Arab Bank, Jordan’s biggest lender, reported a 59 per cent rise in its first-half profit, driven by robust growth in its core banking business across different markets.
Net income after tax rose to $401 million in the first six months of the year, up from $252 million recorded for the same period last year, the lender said in a statement on Saturday.
“The solid financial performance during the first six months underscores the resilience of the bank’s diversified business model that is based on prudent risk management practices and focused on achieving sustainable growth,” Sabih Masri, chairman of the board of directors, said.
Lenders in the Middle East, where many central banks peg their currency to the US dollar, are benefiting from rising interest rates as their economies recover and inflation in the region remains relatively low.
Jordan’s economy is expected to grow by 2.6 per cent this year, the International Monetary Fund said in May.
The IMF expected inflation to be at a “moderate” 2.7 per cent for 2023, due to “an appropriate monetary policy stance”.
In the medium term, the economy is forecast to grow at 3 per cent annually, the fund said.
The banking sector dominates Jordan’s financial system and its strength is essential to support macroeconomic stability and the peg to the US dollar, according to a March report by the IMF on the country's financial system.
Arab Bank, which has more than 600 branches across five continents, said its net operating income grew by 50 per cent on diversified core banking activities and cost control.
The bank’s loans grew by 2 per cent to $36.1 billion, while its deposits rose 5 per cent to $48.3 billion, excluding the effect of several currencies’ devaluation against the US dollar, it said.
The bank’s loan-to-deposit ratio stood at 74.7 per cent and credit provisions held against non-performing loans continue to exceed 100 per cent, the statement said.

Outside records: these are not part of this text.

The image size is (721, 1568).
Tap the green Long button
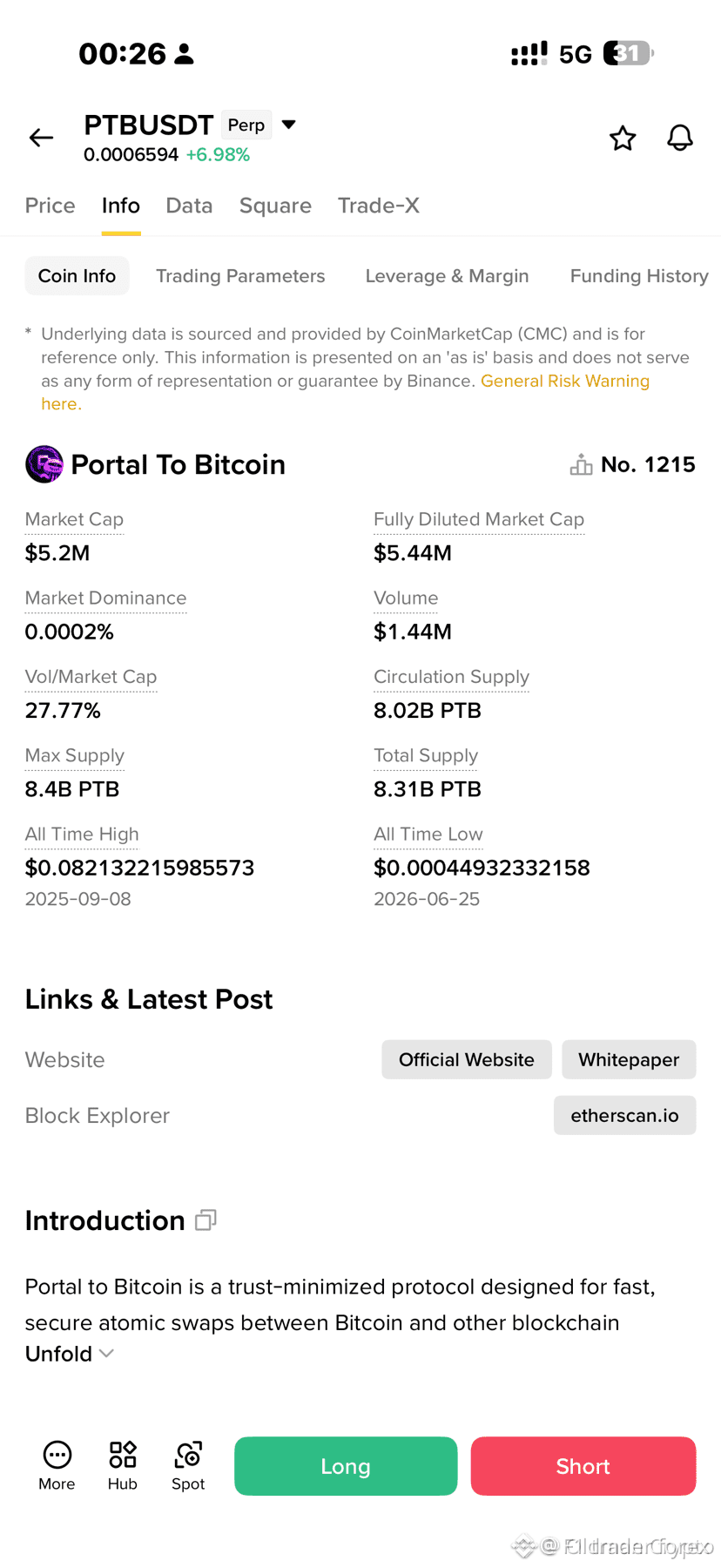[x=346, y=1466]
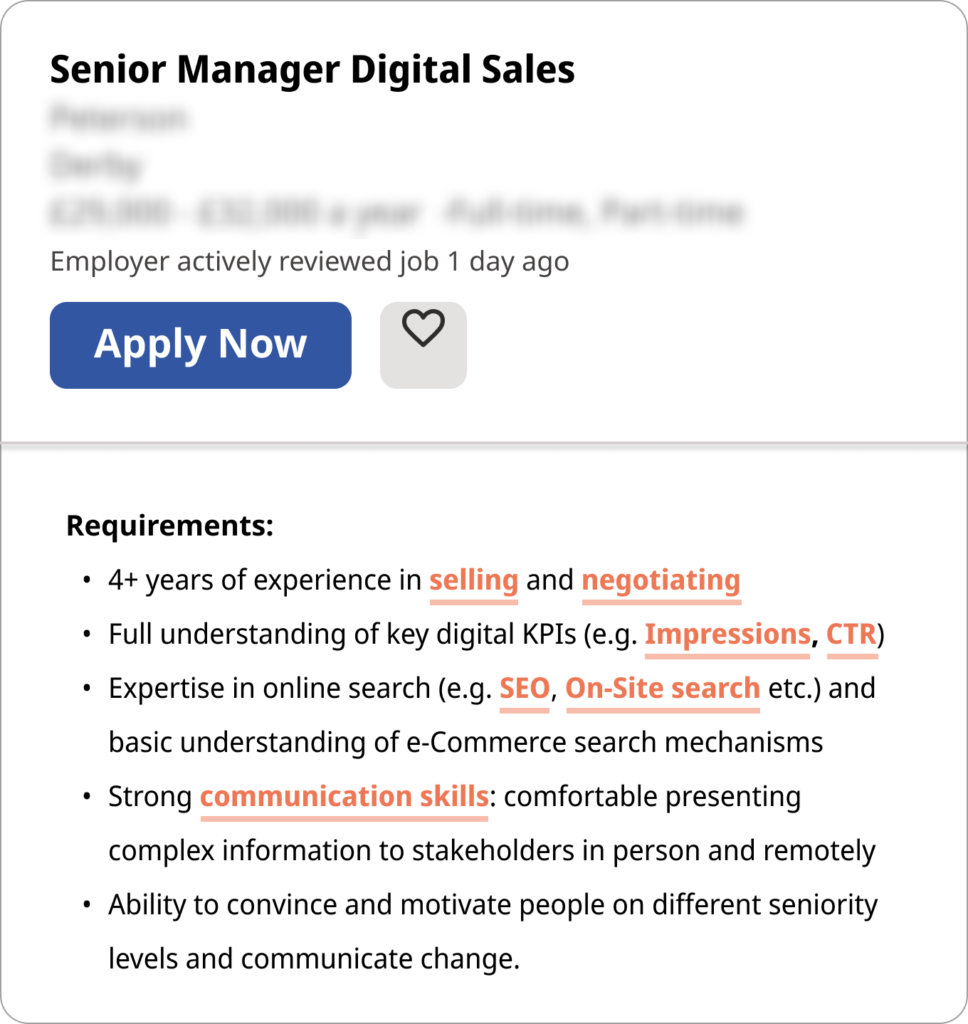Image resolution: width=968 pixels, height=1024 pixels.
Task: Click the blurred salary and job type line
Action: pos(396,212)
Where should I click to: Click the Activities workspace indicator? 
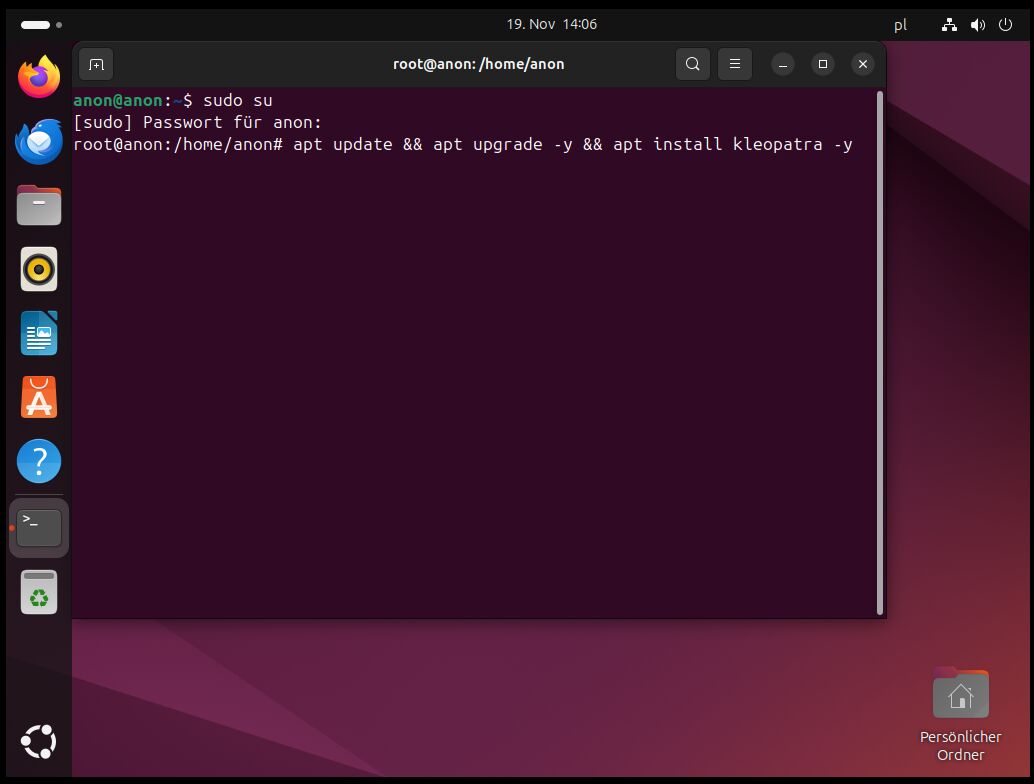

The group maintained a strong capital base with a total equity of $10.6 billion that is predominantly composed of common equity with a capital adequacy ratio – a measure of financial stability of a financial institution – of 16.8 per cent, according to the statement.
The lender’s strong results despite the volatility in the operating environment is a testament to the bank’s “robust assets base and strong capitalisation”, Randa Sadik, chief executive, said.
Jordan, which has limited natural resources, imports more than 90 per cent of its energy needs and relies on foreign aid and grants to finance its fiscal and current account needs. The kingdom is trying to overhaul its economy and cut state subsidies at a time of high public debt and unemployment.